Seems there is leakage through the 10k resistor (U5 in the schema).
I removed the BC337 completely off the board. The fan is connected using L, N and PWM. And now it’s showing the exact behaviour as I described before; slow at 100% PWM and a bit faster when at 1% PWM.
Now I don’t follow you…?
Also, are you sure you have solid common GND between 12V supply and Esp?
And even if you are sure, take your multimeter and verify it.
I’ve never used a fan on the esp8266, but reading the documentation I got a little confused.
Component Fan:
speed (Optional, int, templatable): Set the speed level of the fan. Can be a number between 1 and the maximum speed level of the fan.
1 to 100???
And in the output component, as far as I know, it uses a range from 0.0 to 1.0.
In my understanding, when you select 100% on the fan, you are sending 100 to the output and it should be 1.0.
This is the code I use to control a 12v fan using esp32 using the number component:
I’m not an expert. So feel free to point that out when I’m saying something stupid
I think the ground of the ESP is ok. Looks stable at 4.94v measured at the pin (5v and gnd) of the D1 Mini.
D5 (GPIO14) is between 0.4 and 3.3v, depending on the fan_speed setting. Measuring the same at the fan connector itself.
D6 (GPIO12) is at 3.3v. That’s tach, but currently not connected.
Regarding when you lost me @Karosm (my previous post). My thoughts were that the fan shouldn’t be able is spin when there is no ground connected. As I removed the BC337, the grounding has been broken. But it still does spin (but slowly). It’s not the 10K like I said before.
Why are you running at 25000Hz? The default that works for most lights and fans is only 1000Hz. This is definitely something that can cause the type of symptoms your having right now.

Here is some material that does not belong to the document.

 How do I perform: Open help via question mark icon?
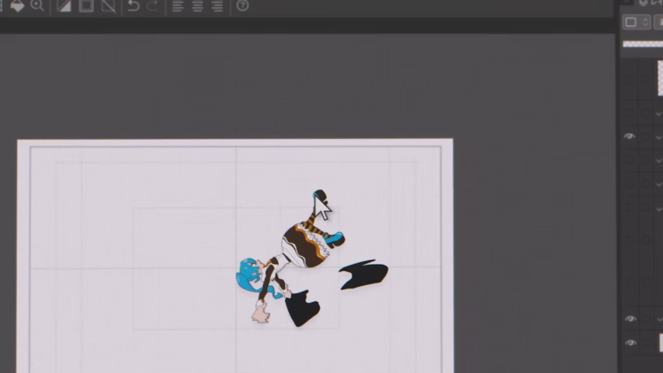[x=242, y=6]
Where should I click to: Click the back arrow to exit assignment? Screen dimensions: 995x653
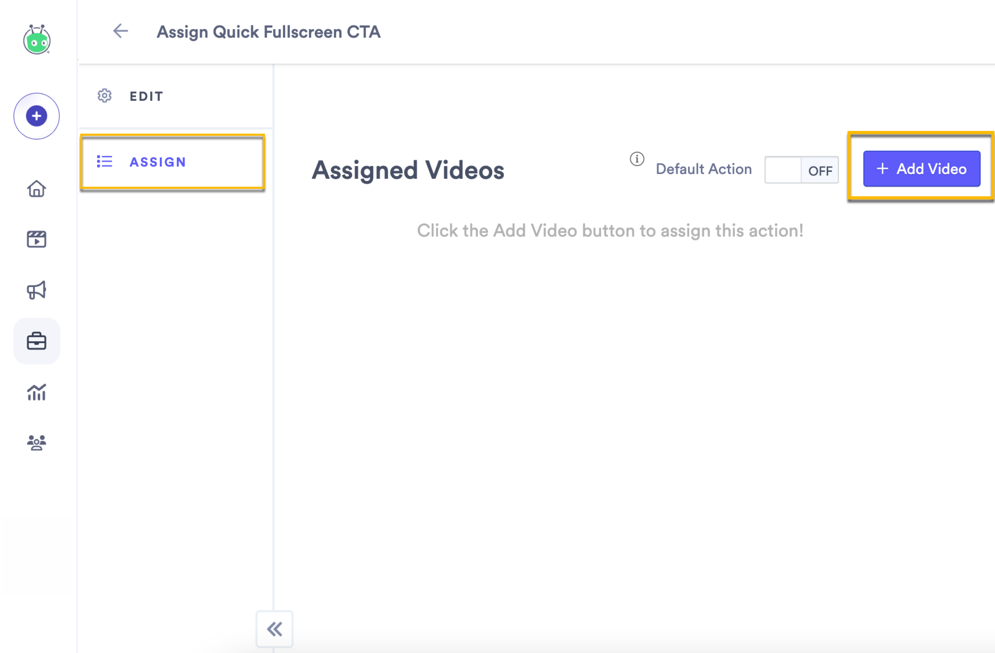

Did you already start with 1000HZ and incrementally raise it that high? Or did you pull that number out of thin air?
Not a nice thing. Esp pwm gpio pin is sinking some unknown current from fan.
So this is not anyhow related to transistor circuit.

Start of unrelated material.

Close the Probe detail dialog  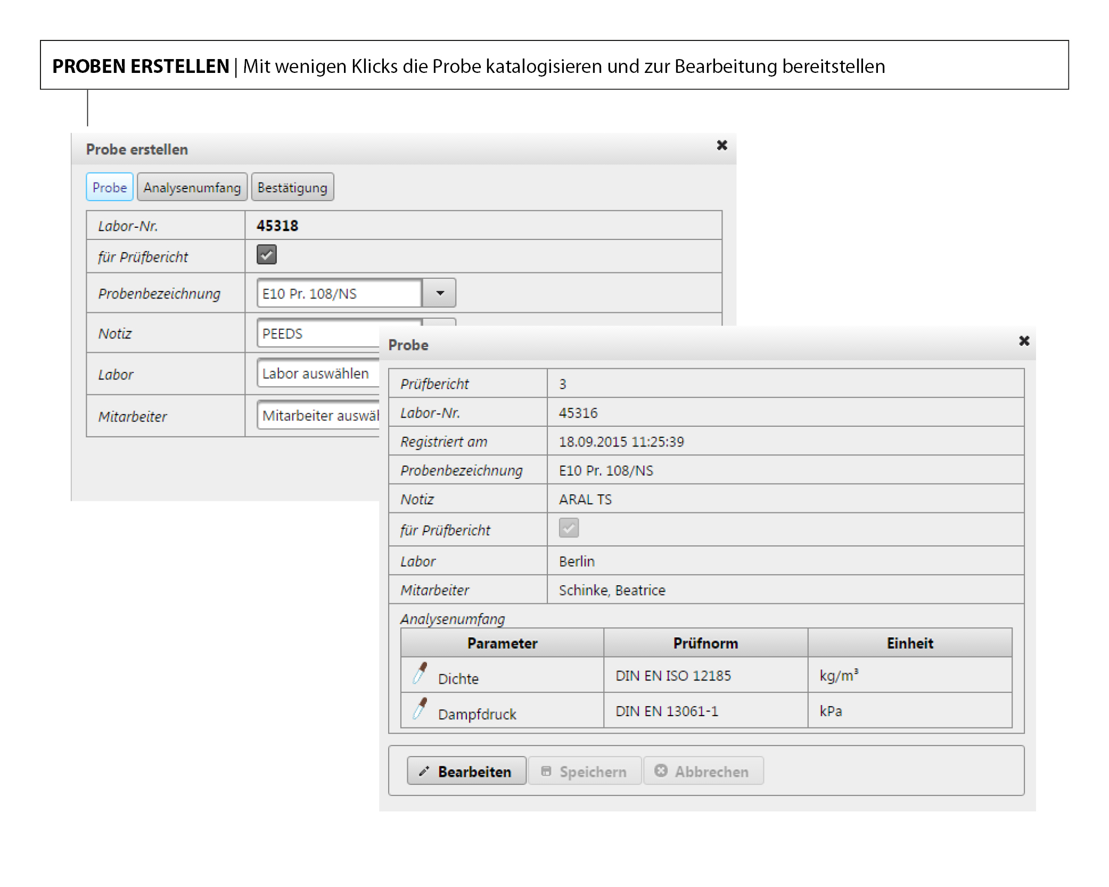(x=1024, y=341)
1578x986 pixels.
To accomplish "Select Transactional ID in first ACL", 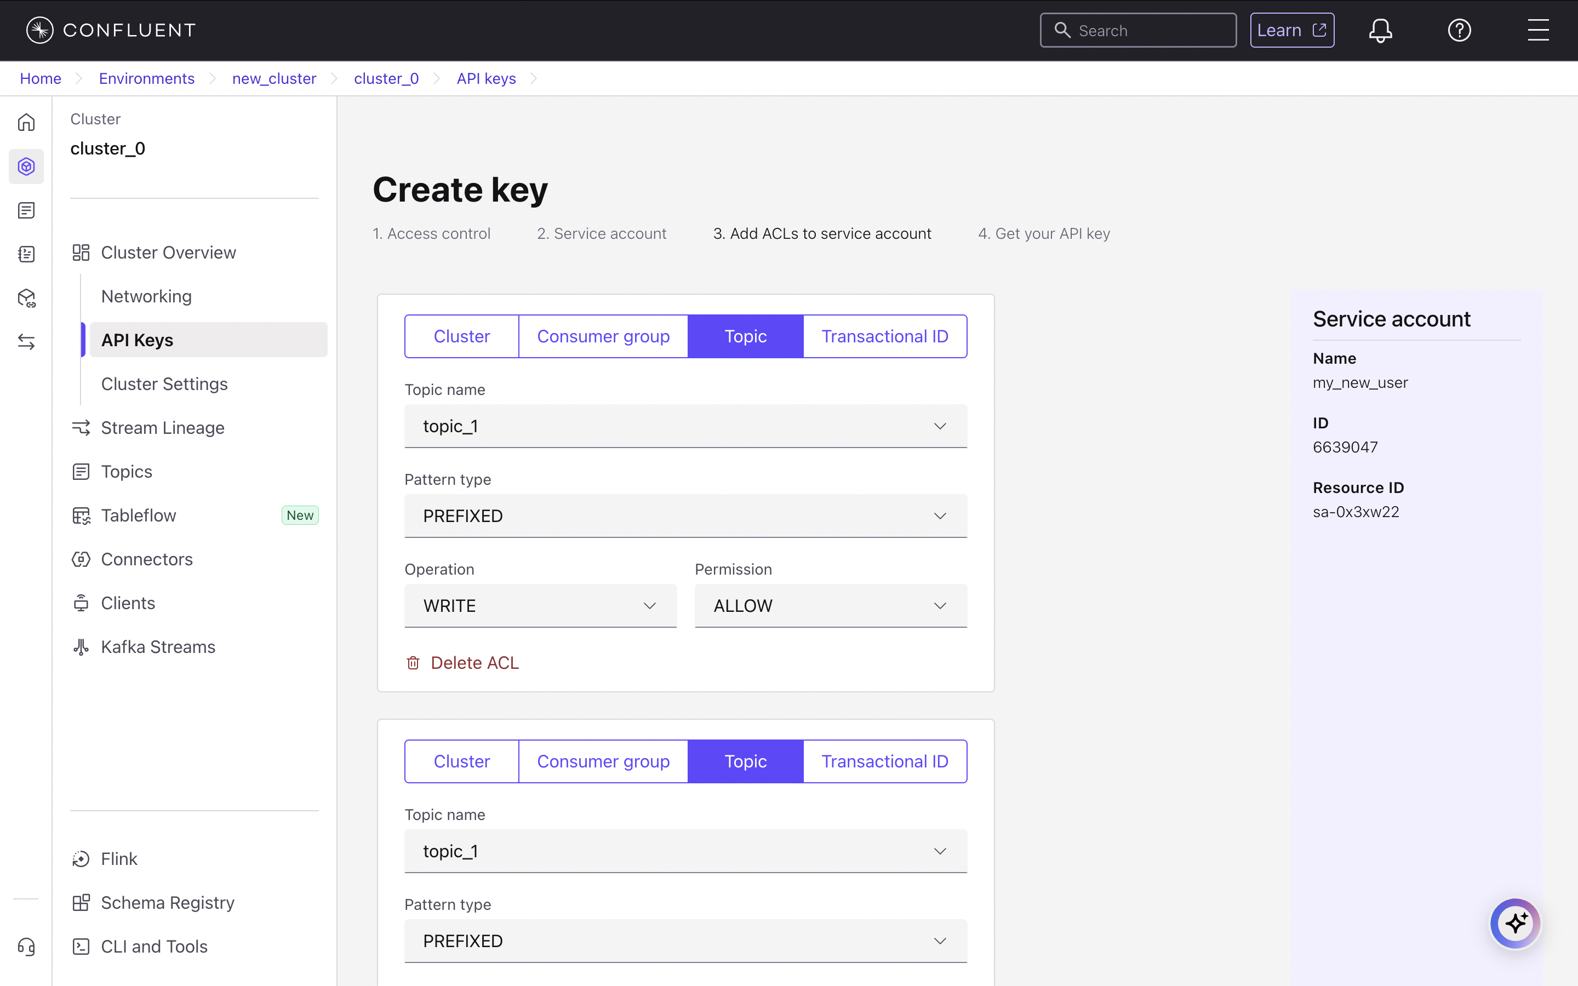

Did you ever try that fan just without any external components (just esp+fan)? Do you have some documentation about fan speed control circuit? For sure it’s not optocoupler, but to understand better if it’s defective or just crap.

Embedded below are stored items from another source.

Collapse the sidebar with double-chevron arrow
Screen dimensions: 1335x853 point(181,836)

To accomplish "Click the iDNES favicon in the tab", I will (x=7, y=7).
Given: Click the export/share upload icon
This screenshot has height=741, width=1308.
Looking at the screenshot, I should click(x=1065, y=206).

So digging a little deeper got me on the Arduino Forum, where they say the fan is working as designed; it should be always spinning. When ungrounded, it uses the PWM connection for ground (post 13 in that thread).
So the solution would be to put a transistor on the PWM line. However, the proposed solution is a bit out of my comfort zone…
There is another thread which discusses the same issue. If I understand correctly, they advise using a PNP-transistor to switch the 12v line, but later say this is a bad idea…
Then it’s not well designed for 3.3V control. It should use optocoupler for pwm.
Anyway, I don’t remember the reason why you wanted to cut gnd from fan in a first place…?
Anyway, I wouldn’t try to switch off that pwm pin with transistor because there is possibility that tach pin is becoming ground path.
So PNP is the way to go. In addition to NPN that you already have you just need another 500ohm resistor and PNP transistor.